• [WHAT THE TASK ASKS] The lines to be extracted run from the start of the listing through the line containing "Task: Enable Кадастровые"; copy them exactly and nothing else.

--- START ---

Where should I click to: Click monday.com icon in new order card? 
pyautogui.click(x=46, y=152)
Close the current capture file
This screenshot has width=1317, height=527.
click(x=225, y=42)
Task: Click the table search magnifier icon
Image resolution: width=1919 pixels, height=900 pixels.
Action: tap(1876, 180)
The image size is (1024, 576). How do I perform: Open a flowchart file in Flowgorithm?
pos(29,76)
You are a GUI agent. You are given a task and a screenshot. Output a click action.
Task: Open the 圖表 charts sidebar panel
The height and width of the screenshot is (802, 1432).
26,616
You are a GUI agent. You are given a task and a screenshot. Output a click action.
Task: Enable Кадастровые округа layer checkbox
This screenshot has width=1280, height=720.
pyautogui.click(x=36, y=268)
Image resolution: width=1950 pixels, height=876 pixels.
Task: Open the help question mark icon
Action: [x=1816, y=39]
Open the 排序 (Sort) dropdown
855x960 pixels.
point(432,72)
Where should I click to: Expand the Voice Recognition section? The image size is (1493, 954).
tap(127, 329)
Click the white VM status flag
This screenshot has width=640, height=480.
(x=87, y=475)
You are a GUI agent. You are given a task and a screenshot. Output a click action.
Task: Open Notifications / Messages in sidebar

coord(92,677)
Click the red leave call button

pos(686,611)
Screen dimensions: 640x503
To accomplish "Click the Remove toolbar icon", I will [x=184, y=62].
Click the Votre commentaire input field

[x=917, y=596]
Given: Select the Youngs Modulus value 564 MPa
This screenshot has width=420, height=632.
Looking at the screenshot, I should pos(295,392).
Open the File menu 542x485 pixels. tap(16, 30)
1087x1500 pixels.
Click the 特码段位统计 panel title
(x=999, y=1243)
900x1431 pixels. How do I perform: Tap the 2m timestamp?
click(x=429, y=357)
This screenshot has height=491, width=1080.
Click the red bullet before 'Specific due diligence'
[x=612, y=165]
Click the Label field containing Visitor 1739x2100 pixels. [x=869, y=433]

--- END ---

• [TASK OUTPUT]
Where should I click to: Click monday.com icon in new order card? 
pyautogui.click(x=46, y=152)
Close the current capture file
This screenshot has width=1317, height=527.
click(x=225, y=42)
Task: Click the table search magnifier icon
Image resolution: width=1919 pixels, height=900 pixels.
Action: tap(1876, 180)
The image size is (1024, 576). How do I perform: Open a flowchart file in Flowgorithm?
pos(29,76)
You are a GUI agent. You are given a task and a screenshot. Output a click action.
Task: Open the 圖表 charts sidebar panel
The height and width of the screenshot is (802, 1432).
26,616
You are a GUI agent. You are given a task and a screenshot. Output a click action.
Task: Enable Кадастровые округа layer checkbox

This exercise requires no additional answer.